Façon pompeuse de faire descendre tous ces nobles fauves de leur piédestal pour raconter à chaque kid qu’il est aussi, un peu, au fond, à condition de le vouloir, un roi. C’est bien sûr l’indécrottable récit individualiste américain, qui brille ici moins par sa complexité narrative (ce n’est certes pas l’objet) que par sa puissance symbolique : au-delà du couronnement de Beyoncé, sa volonté de mettre en lumière les talents africains, de les empowerer et de créer des ponts entre les deux rives de l’Atlantique (sous l’influence affirmée de l’historien Robert Farris Thompson, auteur d’Aesthetic of the cool : Afro-atlantic art and music), est sincère.

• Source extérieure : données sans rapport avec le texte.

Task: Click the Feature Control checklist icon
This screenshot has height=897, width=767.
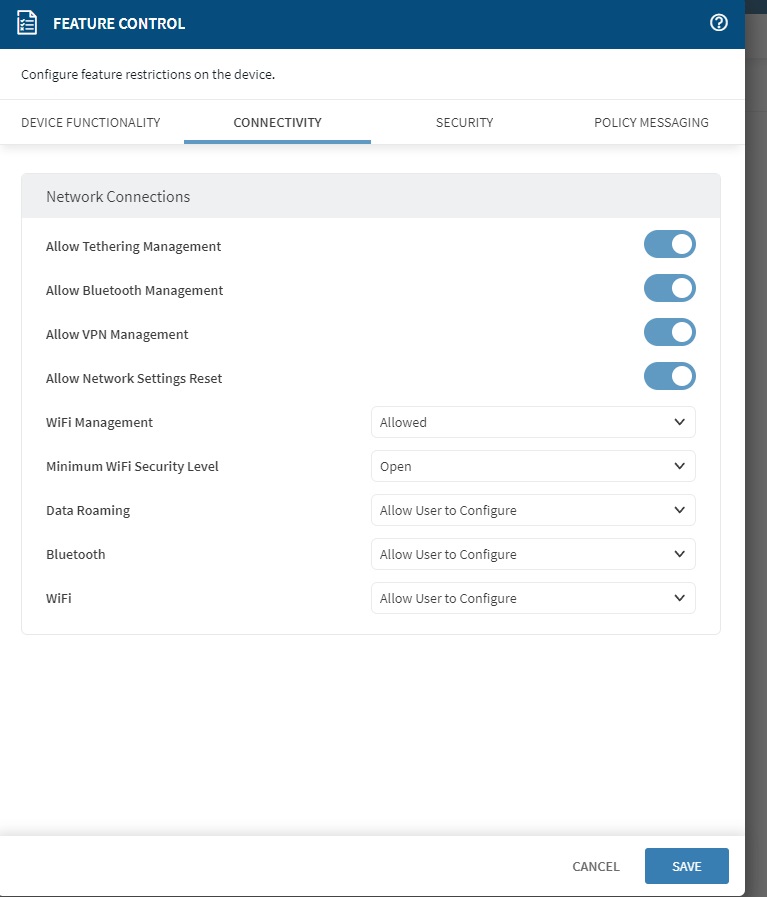Action: (x=28, y=23)
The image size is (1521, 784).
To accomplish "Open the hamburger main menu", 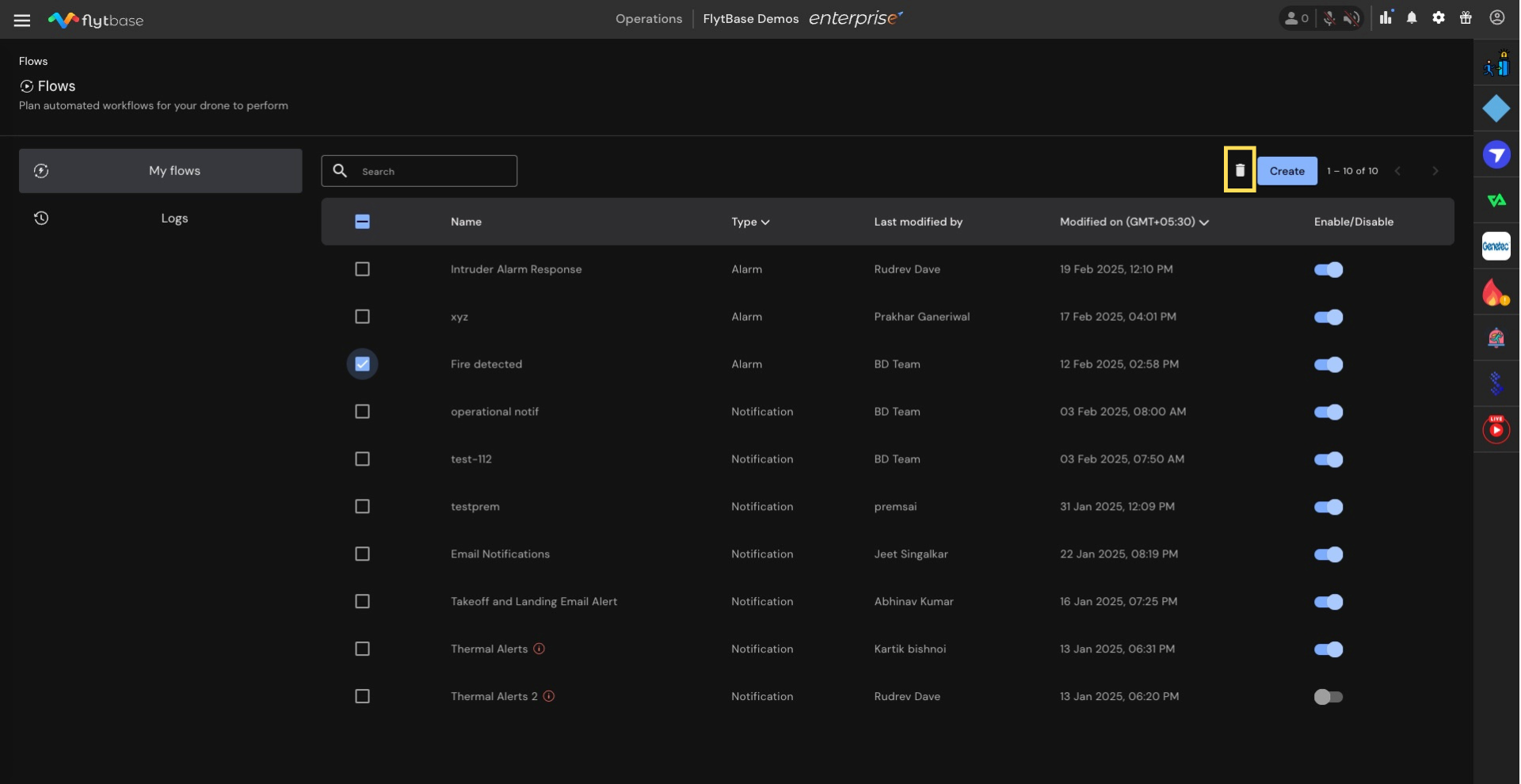I will [x=22, y=21].
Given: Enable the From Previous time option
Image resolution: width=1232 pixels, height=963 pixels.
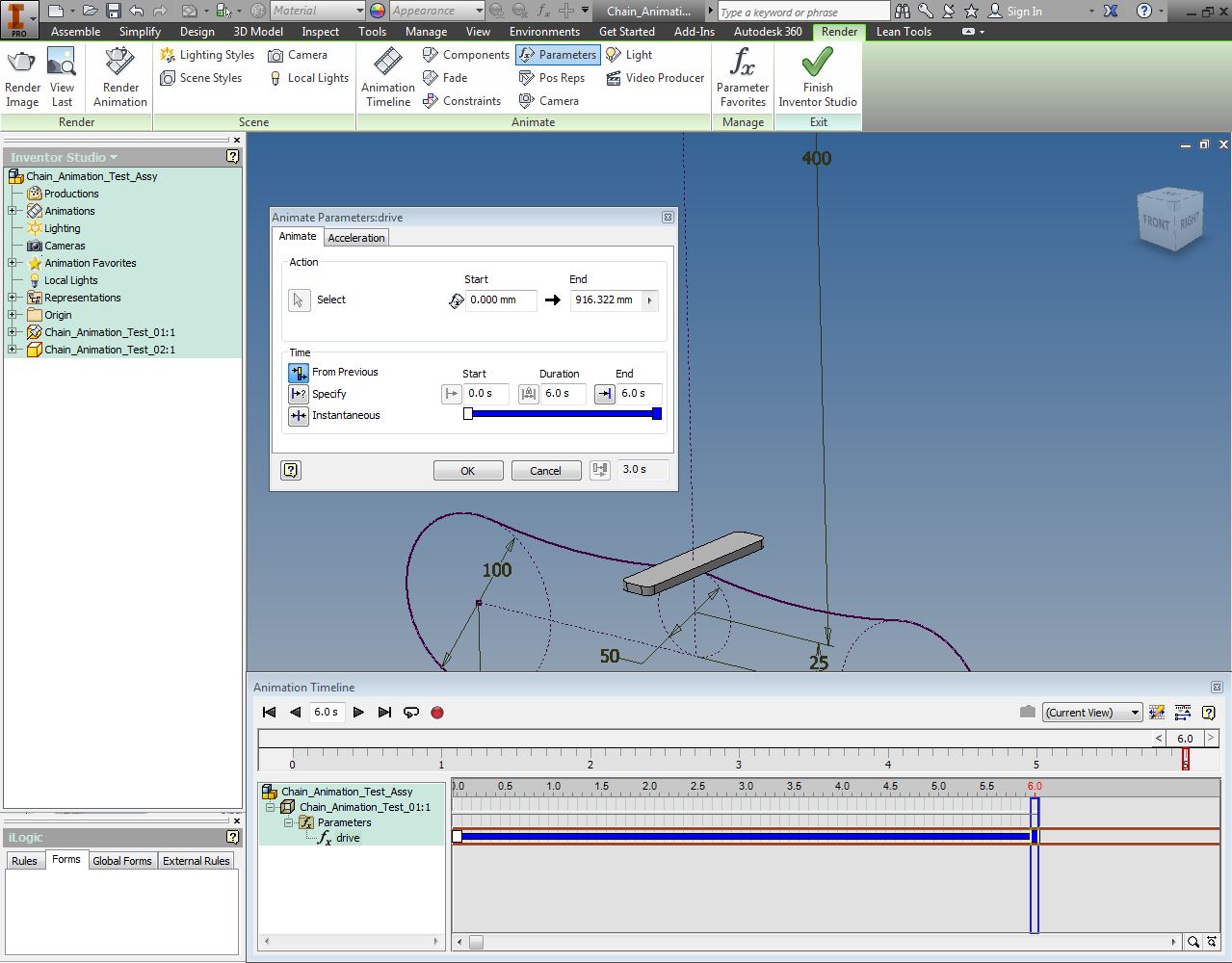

En despote éclairée, elle met son pouvoir au service de son Peuple, jouant tous les rôles, mais sachant s’effacer quand il le faut, par un subtil jeu de présence-absence qu’elle maîtrise depuis toujours – c’est même là son génie propre. Outre les musiciens, elle met ainsi en valeur, dans ce qui apparaît comme une œuvre d’art totale, un opéra wagnérien progressiste (dirait-on si l’on n’avait pas peur des oxymores), une armée de danseurs, de costumiers, de designers, de plasticiens, d’écrivains (les jeunes poètes Yrsa Daley-Ward et Warsan Shire) et de cinéastes, pour la plupart noirs.
Un certain kitsch malickien, mais aussi de belles trouvailles
Mais c’est précisément sur la question des cinéastes que le film bat de l’aile. Beyoncé, nous le disions, est créditée comme réalisatrice (son nom apparaît seul, en premier, au générique), et elle s’est entourée de huit co-réalisateurs pour «l’assister». Comme pour Lemonade. Sauf qu’en l’occurrence, c’était la crème des clippeurs (Mark Romanek, Jonas Akerlund, Melina Matsoukas, Kahlil Joseph…) qui en avaient signé les images pour un résultat le plus souvent somptueux. Black is king, lui, est beaucoup plus inégal.
S’y alternent un certain kitsch malickien (à la fois pour le côté plagiste crépusculaire et aérographiste cosmique), une imagerie wakandienne un brin naïve (que n’ont pas manqué d’épingler certains critiques africains), et une esthétique de péplum tantôt intimiste, tantôt grandiloquente, que n’aurait pas reniée Cecil B. DeMille s’il avait officié sur Mtv. Mais apparaissent aussi parfois de vraies belles trouvailles, comme cet hommage au grand Busby Berkeley et ses chorégraphies aquatiques, ces danses afro-futuristes qui font de l’œil à Jean-Paul Goude et Grace Jones ou encore ce clin d’œil à Holy motors et sa limousine blanche (repéré par le critique du New York Times Wesley Morris). On regrette qu’il n’y ait pas un (e) coordinateur·(trice) pour leur donner plus de cohérence, ainsi qu’un·(e) monteur·(se) pour permettre à l’œil d’en profiter.
Black is king est donc un objet fascinant, marquant indéniablement de son temps, une fresque poétique et politique qui ambitionne d’embrasser tous les courants du moment dans un gigantesque flux d’images, de sons, et de corps, une œuvre qui impressionne certes, mais dont on aurait aimé qu’elle le fasse moins par K.o. que par caresse.